=== Begin Enclosure ===

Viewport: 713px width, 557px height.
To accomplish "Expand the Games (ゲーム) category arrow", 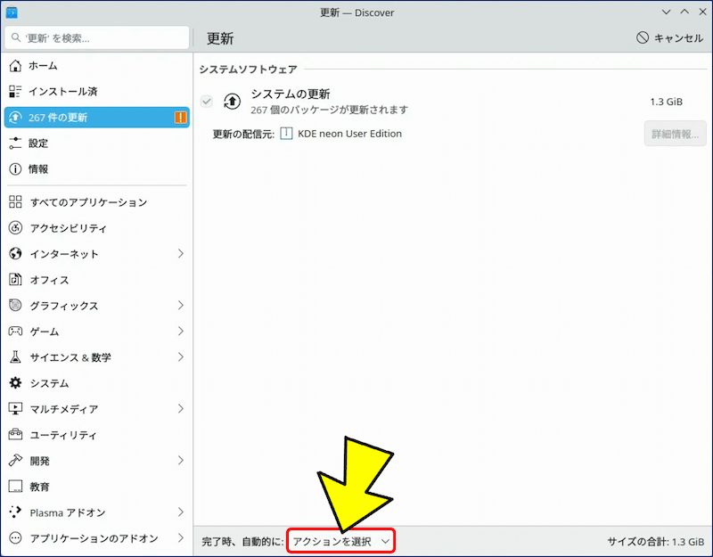I will (x=180, y=332).
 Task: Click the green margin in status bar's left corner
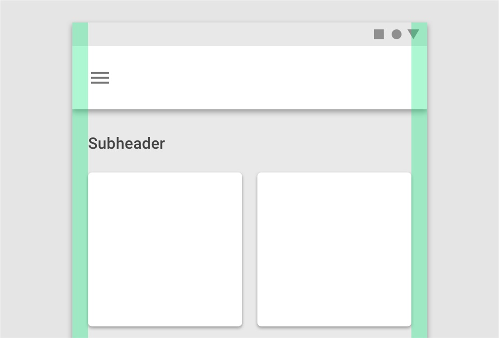[x=80, y=35]
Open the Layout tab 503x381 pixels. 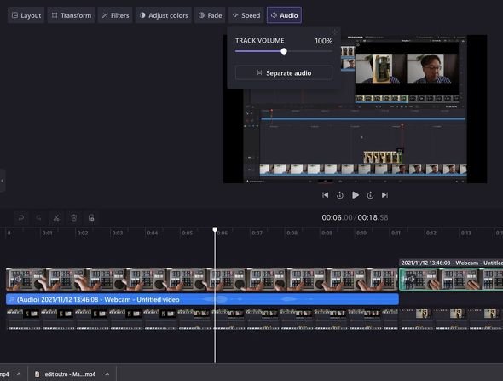[26, 15]
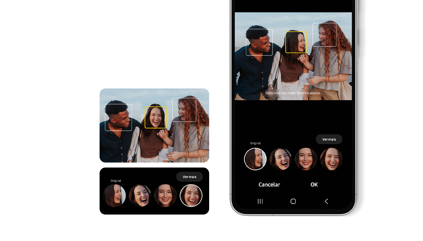
Task: Tap the Home circle icon on the phone
Action: point(293,201)
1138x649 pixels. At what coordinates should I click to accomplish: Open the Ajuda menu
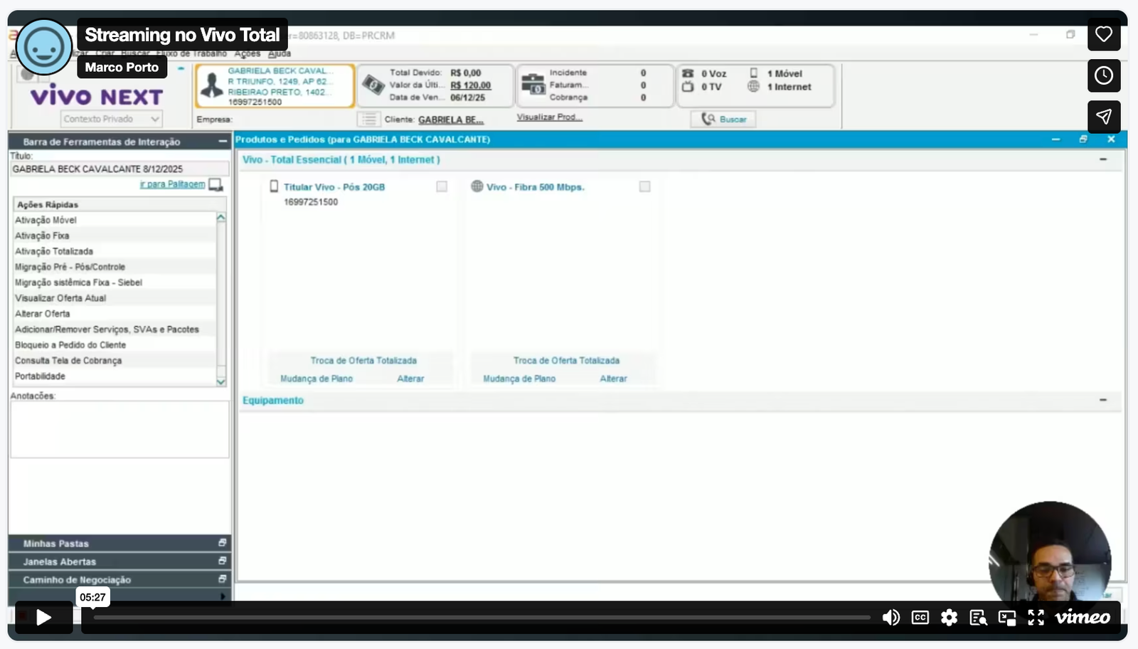click(279, 53)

=== End Enclosure ===

*Your objective*. The required output is the lines from the one containing "1138x649 pixels. At" through the end of the data, printed exactly, with no pictures.

*Completed exercise*.
1138x649 pixels. At what coordinates should I click to accomplish: Open the Ajuda menu
click(279, 53)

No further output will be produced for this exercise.